TASK MATERIAL.
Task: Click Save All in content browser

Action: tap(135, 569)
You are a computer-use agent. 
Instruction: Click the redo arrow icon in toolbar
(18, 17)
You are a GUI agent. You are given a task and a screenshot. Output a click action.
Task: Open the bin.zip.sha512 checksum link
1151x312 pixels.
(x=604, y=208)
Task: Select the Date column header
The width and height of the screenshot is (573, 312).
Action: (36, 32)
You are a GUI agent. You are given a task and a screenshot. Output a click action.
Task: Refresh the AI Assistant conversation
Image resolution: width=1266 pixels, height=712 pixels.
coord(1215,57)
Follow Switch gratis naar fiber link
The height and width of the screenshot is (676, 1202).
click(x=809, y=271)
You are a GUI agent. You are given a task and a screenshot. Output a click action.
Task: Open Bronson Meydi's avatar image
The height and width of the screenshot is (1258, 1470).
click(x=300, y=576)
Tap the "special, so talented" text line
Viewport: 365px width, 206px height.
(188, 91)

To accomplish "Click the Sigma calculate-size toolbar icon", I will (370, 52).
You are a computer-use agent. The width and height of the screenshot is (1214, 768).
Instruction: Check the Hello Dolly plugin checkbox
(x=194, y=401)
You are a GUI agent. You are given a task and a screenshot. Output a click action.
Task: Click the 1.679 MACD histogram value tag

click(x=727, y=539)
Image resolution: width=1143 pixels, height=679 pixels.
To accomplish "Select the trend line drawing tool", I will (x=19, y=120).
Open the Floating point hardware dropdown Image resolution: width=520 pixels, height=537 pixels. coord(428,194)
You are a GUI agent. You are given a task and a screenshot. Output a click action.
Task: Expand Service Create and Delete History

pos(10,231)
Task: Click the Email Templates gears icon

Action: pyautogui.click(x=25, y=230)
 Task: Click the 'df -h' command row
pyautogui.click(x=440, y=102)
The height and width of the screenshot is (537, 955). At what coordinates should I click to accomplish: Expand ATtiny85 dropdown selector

WORK TO DO. Copy every line of the records above word for word, leaving nothing out and changing nothing.

WRITTEN ANSWER.
Task: Click Save All in content browser

Action: tap(135, 569)
You are a computer-use agent. 
Instruction: Click the redo arrow icon in toolbar
(18, 17)
You are a GUI agent. You are given a task and a screenshot. Output a click action.
Task: Open the bin.zip.sha512 checksum link
1151x312 pixels.
(x=604, y=208)
Task: Select the Date column header
The width and height of the screenshot is (573, 312).
Action: (36, 32)
You are a GUI agent. You are given a task and a screenshot. Output a click action.
Task: Refresh the AI Assistant conversation
Image resolution: width=1266 pixels, height=712 pixels.
coord(1215,57)
Follow Switch gratis naar fiber link
The height and width of the screenshot is (676, 1202).
click(x=809, y=271)
You are a GUI agent. You are given a task and a screenshot. Output a click action.
Task: Open Bronson Meydi's avatar image
The height and width of the screenshot is (1258, 1470).
click(x=300, y=576)
Tap the "special, so talented" text line
Viewport: 365px width, 206px height.
(188, 91)

To accomplish "Click the Sigma calculate-size toolbar icon", I will (370, 52).
You are a computer-use agent. The width and height of the screenshot is (1214, 768).
Instruction: Check the Hello Dolly plugin checkbox
(x=194, y=401)
You are a GUI agent. You are given a task and a screenshot. Output a click action.
Task: Click the 1.679 MACD histogram value tag

click(x=727, y=539)
Image resolution: width=1143 pixels, height=679 pixels.
To accomplish "Select the trend line drawing tool", I will (x=19, y=120).
Open the Floating point hardware dropdown Image resolution: width=520 pixels, height=537 pixels. coord(428,194)
You are a GUI agent. You are given a task and a screenshot. Output a click action.
Task: Expand Service Create and Delete History

pos(10,231)
Task: Click the Email Templates gears icon

Action: pyautogui.click(x=25, y=230)
 Task: Click the 'df -h' command row
pyautogui.click(x=440, y=102)
The height and width of the screenshot is (537, 955). At what coordinates should I click to accomplish: Expand ATtiny85 dropdown selector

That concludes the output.